Most graduate programs in some science fields have lots of international students. The top programs will admit who they want from around the world and typically might end up with 40-60% internationals. Outside of these programs, the percentage of internationals tends to be even higher - sometimes even 70-80% or more, and the internationals will mostly be from outside of Western Europe with lots of students from the PRC. The students are motivated to enter doctoral programs as much by the prospect of eventually getting a US green card as they are by doing good research or getting a Ph.D.

The average person does not know this, but the middle and weaker programs are using their ability to get students into the US and support them as their “hook” to get graduate students, not so much the quality of the training they provide.

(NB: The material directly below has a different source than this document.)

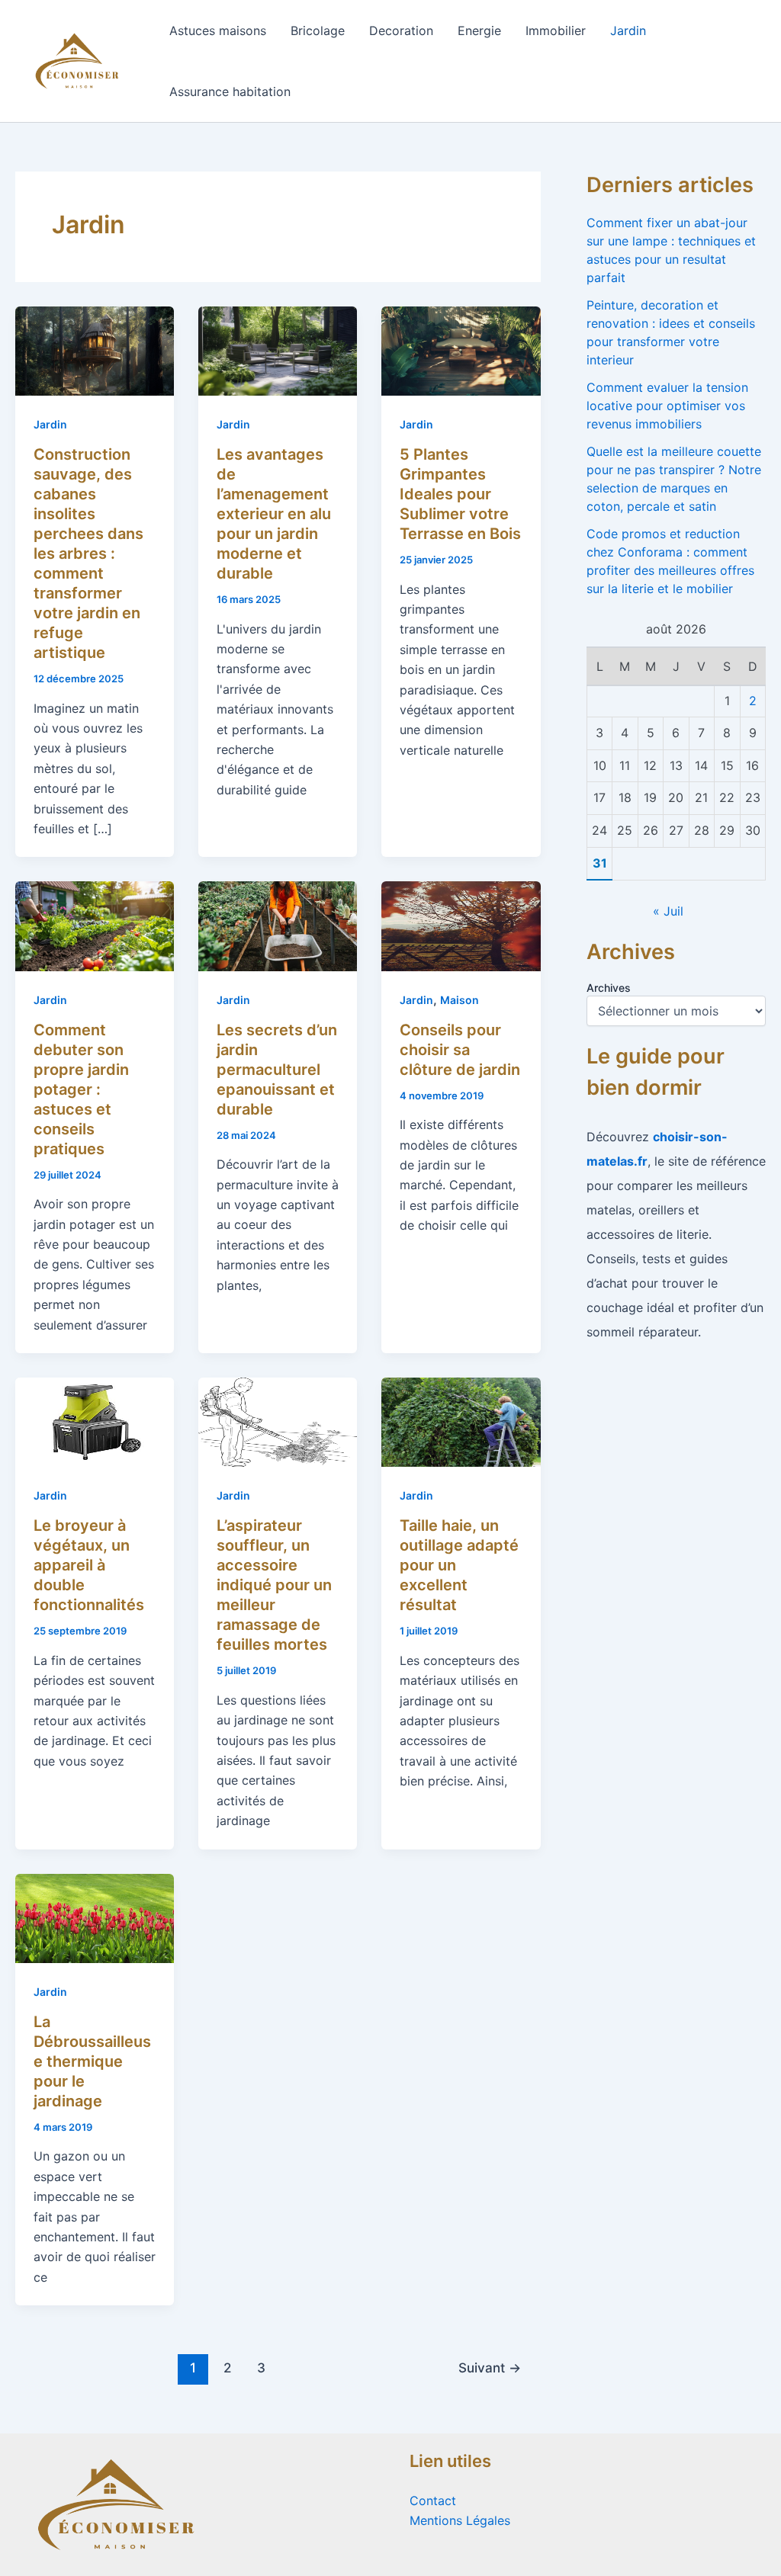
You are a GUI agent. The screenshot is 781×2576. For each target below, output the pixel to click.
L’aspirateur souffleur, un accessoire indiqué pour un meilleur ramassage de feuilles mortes (274, 1585)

So, “admitted students” days can be a bit of a farce since that isn’t what is attracting 75% of the students.

Most US students / parents are oblivious to this context, so they don’t understand one of the key reasons why US universities are able to continue “overproducing” Ph.Ds relative to the demand for them.

This is not necessarily a bad thing since it lets lot of talented students into the US. However, it does mean that the students in these programs are more vulnerable to being “cannon fodder” since if their advisor dismisses them they are kicked out of the US. Most professors are nice enough people and don’t abuse this, but some will. They won’t treat their students well or support them well and won’t have a good record at placing them in good positions. If a lab or program is mostly entirely full of international graduate students this can sometimes be a sign that the professors are this sort.